DS-6: Enforce security of workload throughout DevOps lifecycle: Treat container and VM images as critical artifacts requiring immutable infrastructure practices. Use minimal base images with multi-stage builds. Integrate automated vulnerability scanning with quarantine policies that prevent deployment of images with critical CVEs. Enforce cryptographic signing and verification to prevent image substitution attacks. Use Azure Container Registry with Microsoft Defender for Containers for integrated scanning and content trust.

DS-7: Enable logging and monitoring in DevOps: Capture all security-relevant DevOps activities: authentication events, code commits, pipeline modifications, deployment executions, secret access, and permission changes. Forward audit logs in real-time to Microsoft Sentinel for long-term forensic analysis and correlation with security events from other systems. Implement behavioral analytics to detect suspicious patterns such as after-hours pipeline modifications, unusual secret access, and privilege escalations.
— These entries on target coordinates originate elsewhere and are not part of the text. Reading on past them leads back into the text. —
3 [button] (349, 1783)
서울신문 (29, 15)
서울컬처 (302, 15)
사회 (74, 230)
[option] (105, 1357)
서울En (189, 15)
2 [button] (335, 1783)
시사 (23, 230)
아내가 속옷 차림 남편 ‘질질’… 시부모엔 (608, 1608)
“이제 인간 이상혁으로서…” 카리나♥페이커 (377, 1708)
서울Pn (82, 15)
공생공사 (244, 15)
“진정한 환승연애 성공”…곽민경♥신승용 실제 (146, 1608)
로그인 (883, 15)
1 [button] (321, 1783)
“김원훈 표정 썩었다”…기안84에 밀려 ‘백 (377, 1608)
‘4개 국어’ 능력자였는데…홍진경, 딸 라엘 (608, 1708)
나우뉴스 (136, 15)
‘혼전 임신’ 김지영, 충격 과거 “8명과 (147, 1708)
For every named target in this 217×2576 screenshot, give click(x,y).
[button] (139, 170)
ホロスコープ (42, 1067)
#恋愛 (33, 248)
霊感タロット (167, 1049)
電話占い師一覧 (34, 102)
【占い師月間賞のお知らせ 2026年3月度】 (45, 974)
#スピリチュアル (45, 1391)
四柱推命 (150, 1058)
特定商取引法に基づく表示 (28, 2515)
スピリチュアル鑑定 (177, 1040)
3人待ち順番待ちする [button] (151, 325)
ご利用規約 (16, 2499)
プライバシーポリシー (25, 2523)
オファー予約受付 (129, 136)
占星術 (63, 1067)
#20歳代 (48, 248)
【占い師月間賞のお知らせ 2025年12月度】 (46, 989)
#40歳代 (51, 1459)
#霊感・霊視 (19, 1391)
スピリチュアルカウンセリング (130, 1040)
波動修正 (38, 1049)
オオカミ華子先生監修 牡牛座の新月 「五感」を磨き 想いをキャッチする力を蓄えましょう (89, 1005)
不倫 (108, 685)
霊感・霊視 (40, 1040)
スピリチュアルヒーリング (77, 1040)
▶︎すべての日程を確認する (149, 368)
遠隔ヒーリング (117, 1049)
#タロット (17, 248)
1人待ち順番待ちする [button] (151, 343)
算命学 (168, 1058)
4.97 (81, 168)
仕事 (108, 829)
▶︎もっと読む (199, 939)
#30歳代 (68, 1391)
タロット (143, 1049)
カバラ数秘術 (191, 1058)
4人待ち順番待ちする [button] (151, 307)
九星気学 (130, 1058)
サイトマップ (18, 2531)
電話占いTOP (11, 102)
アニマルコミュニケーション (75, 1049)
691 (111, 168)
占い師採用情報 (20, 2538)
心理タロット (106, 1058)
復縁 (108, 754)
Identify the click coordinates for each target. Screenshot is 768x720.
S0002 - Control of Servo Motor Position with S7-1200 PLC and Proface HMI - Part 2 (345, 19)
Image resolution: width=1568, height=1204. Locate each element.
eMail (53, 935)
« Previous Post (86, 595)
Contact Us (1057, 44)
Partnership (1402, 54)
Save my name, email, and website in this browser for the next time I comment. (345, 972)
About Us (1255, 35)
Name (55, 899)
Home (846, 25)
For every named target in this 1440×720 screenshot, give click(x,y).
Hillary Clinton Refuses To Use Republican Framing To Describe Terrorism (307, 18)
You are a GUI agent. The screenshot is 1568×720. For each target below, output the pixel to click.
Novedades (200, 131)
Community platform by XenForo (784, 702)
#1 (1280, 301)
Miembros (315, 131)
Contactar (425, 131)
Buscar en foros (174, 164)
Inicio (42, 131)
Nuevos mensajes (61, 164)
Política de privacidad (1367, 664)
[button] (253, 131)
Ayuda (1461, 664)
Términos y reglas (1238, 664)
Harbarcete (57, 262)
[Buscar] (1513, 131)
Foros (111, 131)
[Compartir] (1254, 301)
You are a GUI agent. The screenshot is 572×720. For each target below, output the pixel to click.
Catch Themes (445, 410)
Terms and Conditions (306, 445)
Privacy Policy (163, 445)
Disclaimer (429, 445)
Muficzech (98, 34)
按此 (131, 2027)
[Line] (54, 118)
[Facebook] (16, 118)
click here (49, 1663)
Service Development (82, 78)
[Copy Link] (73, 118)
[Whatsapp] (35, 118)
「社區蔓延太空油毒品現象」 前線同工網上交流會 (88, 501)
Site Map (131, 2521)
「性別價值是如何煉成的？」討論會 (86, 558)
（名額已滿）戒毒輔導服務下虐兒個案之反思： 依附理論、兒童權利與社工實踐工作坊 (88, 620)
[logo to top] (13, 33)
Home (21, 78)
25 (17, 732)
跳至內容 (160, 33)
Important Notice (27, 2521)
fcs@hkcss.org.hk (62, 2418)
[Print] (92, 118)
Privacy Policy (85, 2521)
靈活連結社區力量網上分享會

Architect design considerations

When implementing these standards, consider these architectural decisions:

  • Enforcement vs. guidance. Determine which controls block pipeline execution versus which generate alerts. Critical and high-severity findings typically warrant blocking gates, while medium and low findings are advisory.
  • Centralized vs. federated scanning. Decide whether security scanning uses organizational-level pipeline templates (ensuring consistency) or team-managed configurations (allowing flexibility). Centralized templates require governance processes for exceptions.
  • Risk-based tiering. Classify applications by data sensitivity, external exposure, and regulatory scope. Align the depth and rigor of security controls to each tier.
  • Developer experience. Security controls that significantly slow development velocity get bypassed. Optimize scan times, provide clear remediation guidance, and integrate findings directly into pull request comments.